## SOURCE TEXT:
++++++++++++++++++++
In 1965 he joined the faculty of New York University at the University Heights
campus and developed research areas in liquid SO2 solvent chemistry
(properties of salts and salt effects on reaction rates in liquid SO2)  
electrocyclic reactions, small ring chemistry and carbocations, especially
neighboring group-assisted rearrangements, and established conditions for
cyclopropane migratory aptitude studies. He moved to the Washington Square
campus after a sabbatical leave with Horst Prinzbach at the Universitat Freiburg
in West Germany.  Work at the Square continued in carbocations and in
neopentyl rearrangements and lead to alkyl migratory aptitude studies,
especially in neopentyl and pinacolyl, alkylated-cyclopropane  pentacoordinate
carbocation intermediates, and to synthetic studies in silyl ketene acetal
chemistry for general syntheses of substituted quarternary neopentyl systems.
Theoretical chemistry studies of carbocations proceeded apace, and lead to
Astrochemistry, studies of the stability and modes of formation of
astromolecules, molecules in planetary atmospheres and in interstellar clouds.

Prof. Rhodes has been a Visiting Professor in Organic Chemistry in Freiburg
with Horst Prinzbach (1972 – 1973), and was Gastprofessor with Ivar Ugi and
Dieter Lenoir at the Technische Universitat Munchen in 1977, and returned  for
a second stay at Munich as Alexander von Humboldt U. S. Senior Scientist
Awardee in 1978. Other honors include a US State Department Exchange Visit
to Prague, Czechoslovakia (with Rudolph Zahradnik) and to Zagreb, Yugoslavia
(with Dionis Sunko) in 1977. He was also a NASA/IEEE Summer Faculty
Fellow with Wes Huntress at the Jet Propulsion Laboratories at Cal Tech in
1980 and again in 1981 (Astrochemistry). In summer 1987 he was Visiting
Professeur at the Centre d’Astrophysique, Universite de Grenoble, France with
Alain Omont. He was visiting Professor at Harvard University in Fall 2001, with
his former undergraduate scholar, Eric Jacobsen, and also visiting Professor at
Hunter College, CUNY in Spring 2001.  

He has been mentor to 16 PhD Fellows, 48 Undergraduate Scholars and
several postdoctoral Fellows. A High School scholar in 1996 was a
Westinghouse semi-finalist who became a n expert on Fullerenes at age 17.
++++++++++++++++++++
## LISTED RECORDS:
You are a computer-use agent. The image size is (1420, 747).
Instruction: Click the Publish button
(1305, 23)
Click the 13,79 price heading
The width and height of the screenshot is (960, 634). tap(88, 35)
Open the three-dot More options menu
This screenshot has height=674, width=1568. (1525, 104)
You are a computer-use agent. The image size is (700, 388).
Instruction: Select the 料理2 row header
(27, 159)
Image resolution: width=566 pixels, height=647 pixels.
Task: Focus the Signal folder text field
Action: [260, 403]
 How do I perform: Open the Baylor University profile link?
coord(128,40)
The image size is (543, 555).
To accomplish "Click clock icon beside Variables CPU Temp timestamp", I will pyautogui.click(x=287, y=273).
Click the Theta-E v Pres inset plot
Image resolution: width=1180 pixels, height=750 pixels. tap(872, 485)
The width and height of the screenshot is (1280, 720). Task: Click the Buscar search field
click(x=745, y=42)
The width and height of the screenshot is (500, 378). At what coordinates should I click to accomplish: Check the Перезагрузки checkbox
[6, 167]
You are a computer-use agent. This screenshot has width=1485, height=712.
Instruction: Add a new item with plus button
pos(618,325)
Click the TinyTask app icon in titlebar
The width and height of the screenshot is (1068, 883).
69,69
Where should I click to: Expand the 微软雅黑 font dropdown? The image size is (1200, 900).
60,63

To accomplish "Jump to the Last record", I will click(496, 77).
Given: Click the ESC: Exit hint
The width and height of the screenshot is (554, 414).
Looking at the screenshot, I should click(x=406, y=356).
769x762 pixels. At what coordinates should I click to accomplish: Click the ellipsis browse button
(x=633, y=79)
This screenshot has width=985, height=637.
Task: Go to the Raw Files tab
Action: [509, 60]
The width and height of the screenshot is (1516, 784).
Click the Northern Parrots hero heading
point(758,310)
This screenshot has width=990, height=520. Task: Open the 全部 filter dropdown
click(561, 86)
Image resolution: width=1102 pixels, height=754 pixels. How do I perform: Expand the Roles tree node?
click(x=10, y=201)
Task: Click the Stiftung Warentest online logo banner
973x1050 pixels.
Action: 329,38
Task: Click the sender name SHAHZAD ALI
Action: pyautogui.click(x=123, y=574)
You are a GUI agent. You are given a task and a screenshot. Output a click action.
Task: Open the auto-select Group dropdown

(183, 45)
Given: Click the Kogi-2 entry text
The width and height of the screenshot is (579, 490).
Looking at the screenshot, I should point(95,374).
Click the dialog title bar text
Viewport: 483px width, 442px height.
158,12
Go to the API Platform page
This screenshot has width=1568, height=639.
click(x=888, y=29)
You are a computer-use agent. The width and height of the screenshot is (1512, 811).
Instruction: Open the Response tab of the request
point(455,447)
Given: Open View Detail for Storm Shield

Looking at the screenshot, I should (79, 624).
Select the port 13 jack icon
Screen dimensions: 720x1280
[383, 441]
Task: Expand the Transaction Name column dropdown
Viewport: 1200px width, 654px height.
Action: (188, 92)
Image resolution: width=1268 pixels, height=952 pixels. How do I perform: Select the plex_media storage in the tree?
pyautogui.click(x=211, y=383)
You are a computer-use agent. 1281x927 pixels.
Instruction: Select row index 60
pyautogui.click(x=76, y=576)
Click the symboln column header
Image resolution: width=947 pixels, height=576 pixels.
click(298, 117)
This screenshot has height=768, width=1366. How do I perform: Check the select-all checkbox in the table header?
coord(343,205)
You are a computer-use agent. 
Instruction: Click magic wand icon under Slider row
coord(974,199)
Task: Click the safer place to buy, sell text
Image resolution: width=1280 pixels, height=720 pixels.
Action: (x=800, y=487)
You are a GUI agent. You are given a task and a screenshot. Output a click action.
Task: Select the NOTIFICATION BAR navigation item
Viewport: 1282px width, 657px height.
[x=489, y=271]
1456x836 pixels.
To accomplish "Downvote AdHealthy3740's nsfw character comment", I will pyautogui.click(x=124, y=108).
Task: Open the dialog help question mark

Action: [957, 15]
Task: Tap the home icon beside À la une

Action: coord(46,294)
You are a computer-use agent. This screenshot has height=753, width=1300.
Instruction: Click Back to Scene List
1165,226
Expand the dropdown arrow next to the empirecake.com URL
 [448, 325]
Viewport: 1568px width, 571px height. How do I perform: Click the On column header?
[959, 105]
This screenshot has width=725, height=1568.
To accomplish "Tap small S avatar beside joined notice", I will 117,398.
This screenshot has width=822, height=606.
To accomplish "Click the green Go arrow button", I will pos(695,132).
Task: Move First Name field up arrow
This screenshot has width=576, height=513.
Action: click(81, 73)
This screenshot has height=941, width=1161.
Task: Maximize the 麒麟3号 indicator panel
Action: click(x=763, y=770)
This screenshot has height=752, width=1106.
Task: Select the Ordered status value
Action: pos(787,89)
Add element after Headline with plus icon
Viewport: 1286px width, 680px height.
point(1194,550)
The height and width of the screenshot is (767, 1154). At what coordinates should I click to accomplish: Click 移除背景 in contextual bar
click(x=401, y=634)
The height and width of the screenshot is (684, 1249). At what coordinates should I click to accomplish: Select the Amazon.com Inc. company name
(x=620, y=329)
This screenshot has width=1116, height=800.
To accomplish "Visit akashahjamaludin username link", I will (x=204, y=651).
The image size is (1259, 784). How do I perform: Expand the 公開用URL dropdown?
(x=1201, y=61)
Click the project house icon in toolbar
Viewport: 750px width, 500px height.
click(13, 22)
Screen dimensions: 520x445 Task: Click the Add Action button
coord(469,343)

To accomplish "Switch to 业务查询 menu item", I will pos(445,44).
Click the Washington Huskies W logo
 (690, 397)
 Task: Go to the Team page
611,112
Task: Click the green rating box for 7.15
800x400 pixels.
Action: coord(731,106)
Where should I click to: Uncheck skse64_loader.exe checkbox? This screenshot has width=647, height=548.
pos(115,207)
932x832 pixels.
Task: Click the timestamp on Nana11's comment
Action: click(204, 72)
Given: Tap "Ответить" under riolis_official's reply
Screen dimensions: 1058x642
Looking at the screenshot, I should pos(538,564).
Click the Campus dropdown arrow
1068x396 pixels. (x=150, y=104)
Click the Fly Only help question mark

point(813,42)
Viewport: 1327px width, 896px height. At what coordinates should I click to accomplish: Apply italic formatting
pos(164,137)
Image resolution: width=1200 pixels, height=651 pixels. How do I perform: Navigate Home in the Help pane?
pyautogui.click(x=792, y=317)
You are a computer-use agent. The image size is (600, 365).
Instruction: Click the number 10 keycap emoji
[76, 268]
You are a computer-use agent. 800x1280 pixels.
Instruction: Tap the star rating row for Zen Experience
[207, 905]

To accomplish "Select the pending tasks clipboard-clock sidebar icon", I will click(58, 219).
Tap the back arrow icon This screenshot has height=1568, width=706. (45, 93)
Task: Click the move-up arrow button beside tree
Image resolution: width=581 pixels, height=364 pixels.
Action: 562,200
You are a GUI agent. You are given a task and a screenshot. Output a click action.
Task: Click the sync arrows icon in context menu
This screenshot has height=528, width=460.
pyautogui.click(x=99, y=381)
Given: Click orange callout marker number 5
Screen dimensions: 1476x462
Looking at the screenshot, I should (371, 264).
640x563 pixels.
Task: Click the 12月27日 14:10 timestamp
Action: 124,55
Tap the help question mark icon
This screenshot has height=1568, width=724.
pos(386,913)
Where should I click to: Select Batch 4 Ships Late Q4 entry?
++++++++++++++++++++
## THE PROBLEM:
Do the following statements agree with the biographical text above? For each, answer yes or no and quote the deciding words from the text. (a) His stay as Gastprofessor at the Technische Universitat Munchen was in 1977. (b) He was a visiting Professor at Harvard University in Spring 2001. (c) He has been mentor to 48 Undergraduate Scholars.

## SOLUTION:
(a) Yes: "was Gastprofessor with Ivar Ugi and Dieter Lenoir at the Technische Universitat Munchen in 1977"
(b) No: "He was visiting Professor at Harvard University in Fall 2001"
(c) Yes: "He has been mentor to 16 PhD Fellows, 48 Undergraduate Scholars"